A sudden and excruciating burning pain can indicate crystal-induced arthritis, most commonly Gout. Gout is caused by a buildup of uric acid, which forms needle-like crystals that deposit in the joint space. This deposition triggers an acute, rapid inflammatory response, making the knee joint feel intensely hot and swollen. A similar, less common condition is Pseudogout, where calcium pyrophosphate crystals cause comparable inflammatory episodes.

A concerning cause of severe, burning inflammation is Septic Arthritis, an infection within the knee joint. Bacteria enter the joint space, causing a rapid and destructive inflammatory cascade. This condition presents with extreme pain, marked swelling, and the joint feeling hot and red, often accompanied by systemic symptoms like fever and chills. Septic Arthritis is a medical emergency requiring immediate attention to prevent permanent joint damage.

Localized Soft Tissue and Overuse Injuries

Mechanical issues resulting from repetitive strain or friction can generate enough localized inflammation to produce a burning feeling. Patellofemoral Pain Syndrome (PFPS), frequently called runner’s knee, occurs when the cartilage beneath the kneecap becomes irritated. This irritation is often due to maltracking or muscle imbalance, leading to increased friction and a burning sensation felt primarily around or under the kneecap, especially when climbing stairs or squatting.

Bursitis, the inflammation of the small, fluid-filled sacs (bursae) that cushion the knee, is another frequent source. Bursae become inflamed due to repetitive pressure, such as excessive kneeling, or direct trauma. Prepatellar bursitis causes burning and swelling at the front of the knee, while pes anserine bursitis causes pain on the inner side of the joint where the hamstring tendons attach. The burning sensation arises from the inflamed sac rubbing against surrounding tissues during movement.

Tendinitis, or inflammation of a tendon, is also a common cause of localized burning pain, especially in athletes. Patellar tendinitis, often called jumper’s knee, involves inflammation of the tendon connecting the kneecap to the shinbone, producing discomfort just below the kneecap. Another element is Iliotibial Band Syndrome (ITBS), which causes a distinctive burning pain on the outside of the knee when the thick band of connective tissue rubs against the outer femur during repetitive knee movement, creating friction and inflammation.

Determining the Severity and Next Steps

Recognizing symptoms that indicate a potentially serious problem is important when experiencing a burning sensation in the knee.
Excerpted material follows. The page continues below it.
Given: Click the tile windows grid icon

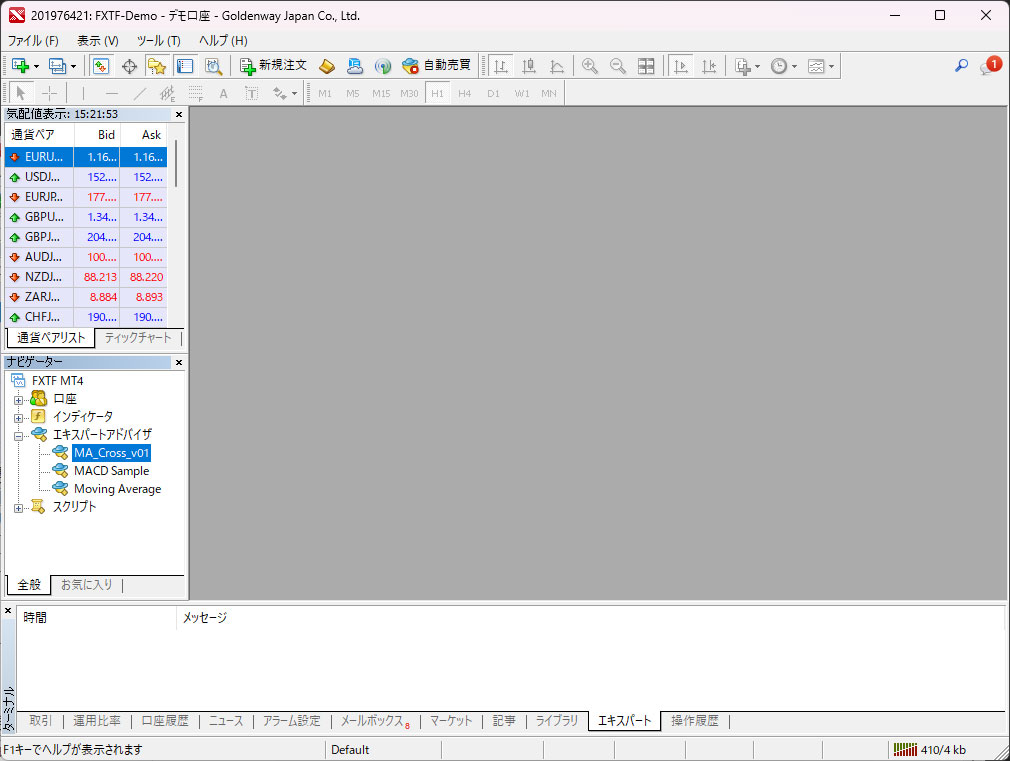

While many cases are due to treatable overuse injuries, certain “red flag” symptoms warrant immediate medical evaluation.

When to Seek Immediate Medical Attention

These symptoms include:

  • Sudden onset of severe pain.
  • Inability to bear any weight on the affected leg.
  • Visible deformity of the joint.
  • A systemic reaction, such as fever or chills.
  • A knee that is significantly hot, red, and swollen (signaling a possible infection like Septic Arthritis).
  • Pain that persists or worsens at night.
  • Pain accompanied by numbness or tingling that extends into the foot.

For milder cases of burning pain linked to activity, initial self-care may involve rest and the application of ice to reduce inflammation. However, because a burning sensation points toward nerve irritation or intense inflammation, a definitive diagnosis from a healthcare professional is necessary. A medical provider can determine if the pain is mechanical, inflammatory, or neuropathic, ensuring the treatment plan targets the underlying cause.